• **DOCUMENT TEXT**
What to Do When Your Medication Looks Different

You open a new refill and the tablet appears to have had a complete makeover. Last month it was round and white. This month it is oval, peach, and acting as though you should recognize it immediately.

A medicine that looks different does not automatically mean something is wrong. A pharmacy may receive the same medication from a different manufacturer, or you may receive a generic version instead of a brand-name product. Health Canada explains that generic drugs can differ in colour, size, shape, or markings because manufacturers may use different nonmedicinal ingredients and their own identifying symbols.

Still, appearance alone cannot prove that a medication is correct. When something looks unfamiliar, the safest response is not panic—and definitely not pill roulette. Pause and check.

Pause Before Taking It

Keep the medication in its labelled container and pause before taking the unfamiliar tablet or capsule until you have confirmed what it is.

Do not throw it away, mix it with older tablets, or move it into an unlabelled container. Those actions remove useful clues the pharmacy may need.

Contact the dispensing pharmacy promptly. If the next dose is time-sensitive and the pharmacy is closed, seek advice from an available pharmacist, healthcare provider, or local health service rather than guessing or stopping treatment for several days on your own.

Start With the Prescription Label

Check the following information:

  • The patient’s name
  • The medication name
  • The strength
  • The directions
  • The dosage form, such as tablet or capsule
  • The refill date
  • The pharmacy information

A generic name may differ from the brand name you remember, so an unfamiliar name does not automatically mean the medicine is wrong. However, the name, strength, and directions should match what you expected unless your prescriber intentionally changed the prescription.

One small number can change the entire story. A 5 mg tablet and a 50 mg tablet are not close relatives. They are different doses.

Look at the Medication—but Do Not Rely on Looks Alone

Note the colour, shape, size, score line, and letters or numbers printed on the tablet or capsule. These details can help the pharmacist identify the manufacturer and product.

If you still have a tablet from the previous refill, keep the old and new supplies separate in their original labelled containers. Bring both containers to the pharmacy or describe the differences by phone.

This is also why keeping the original medication container matters. The label gives the mystery a name, strength, directions, and pharmacy record. A loose pill on the counter mostly gives attitude.

Call the Pharmacy That Dispensed It

The dispensing pharmacy is usually the best first call because its team can review your prescription, the product selected, and the manufacturer.

Have the container nearby and be ready to read the label and tablet imprint. You can ask:

  • Is this the same medication and strength as my previous refill?
  • Did the manufacturer change?
  • Was a generic product substituted?
  • Did my prescriber change the dose or dosage form?
  • Are the directions still the same?

The pharmacist may confirm that the medicine is correct and simply has a new appearance. If there is a problem, the pharmacy can explain the next step.

Either way, a short phone call is better than a home investigation starring a flashlight, three search tabs, and rising suspicion.

• **WHAT YOU ARE ASKED TO DO**
List every item the text on medication that looks different says to check on the prescription label. Use only the text above to respond.

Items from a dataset
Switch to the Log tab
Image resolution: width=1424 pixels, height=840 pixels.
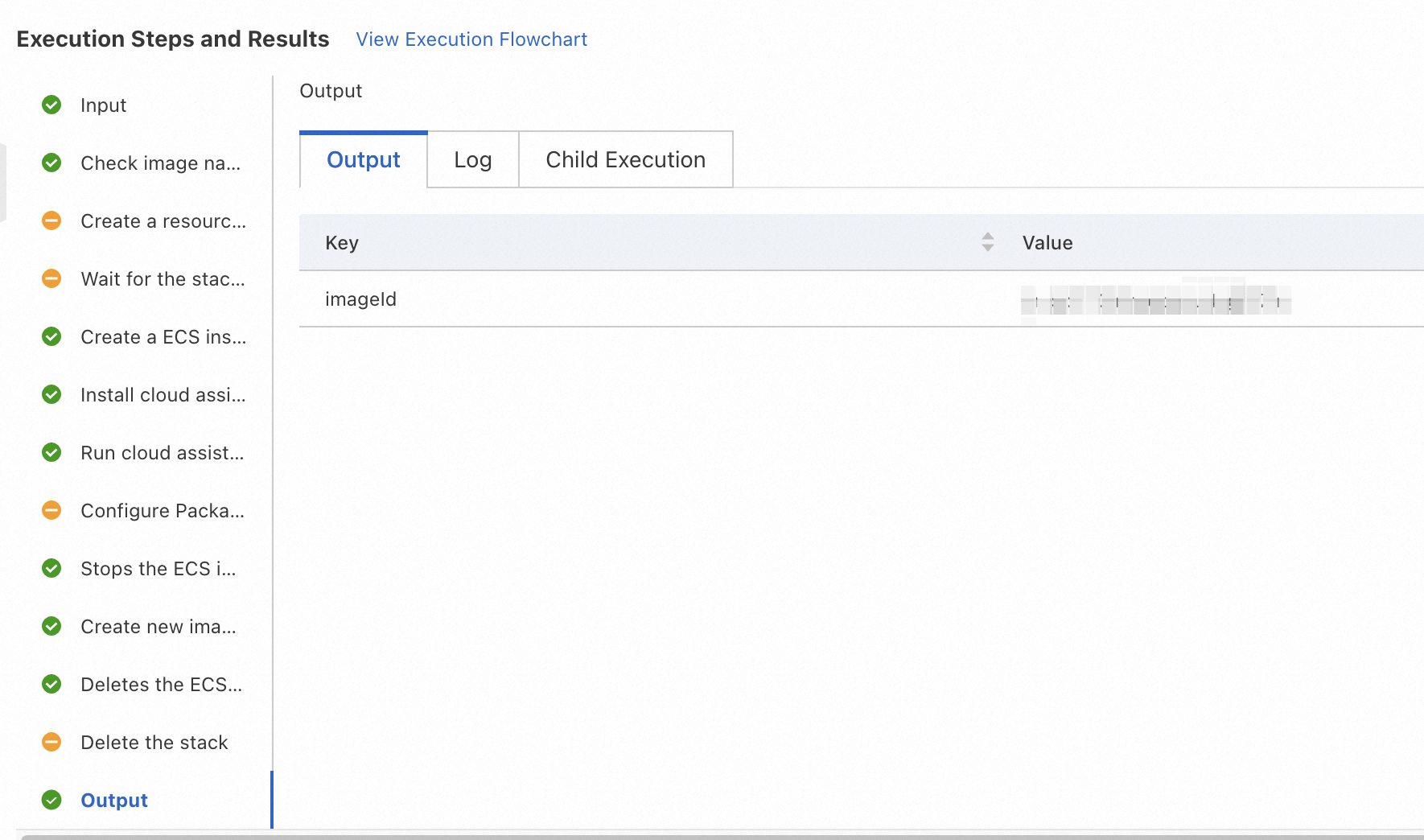pos(473,159)
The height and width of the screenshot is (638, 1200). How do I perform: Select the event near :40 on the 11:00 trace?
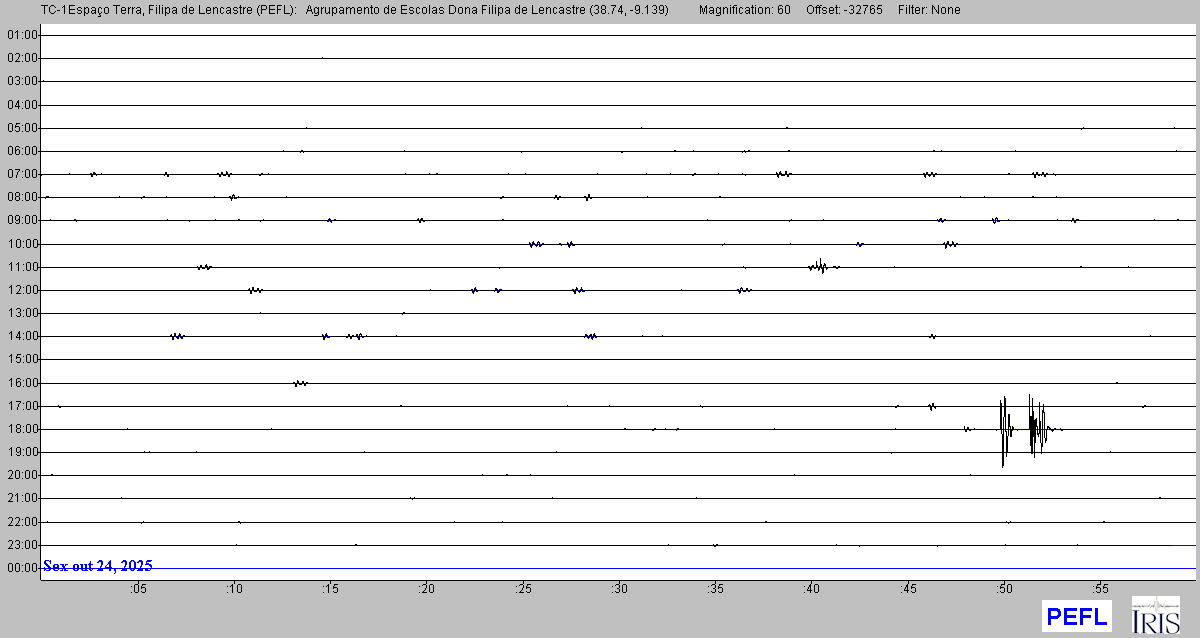pyautogui.click(x=819, y=266)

• **TASK ANSWER**
- The patient's name
- The medication name
- The strength
- The directions
- The dosage form, such as tablet or capsule
- The refill date
- The pharmacy information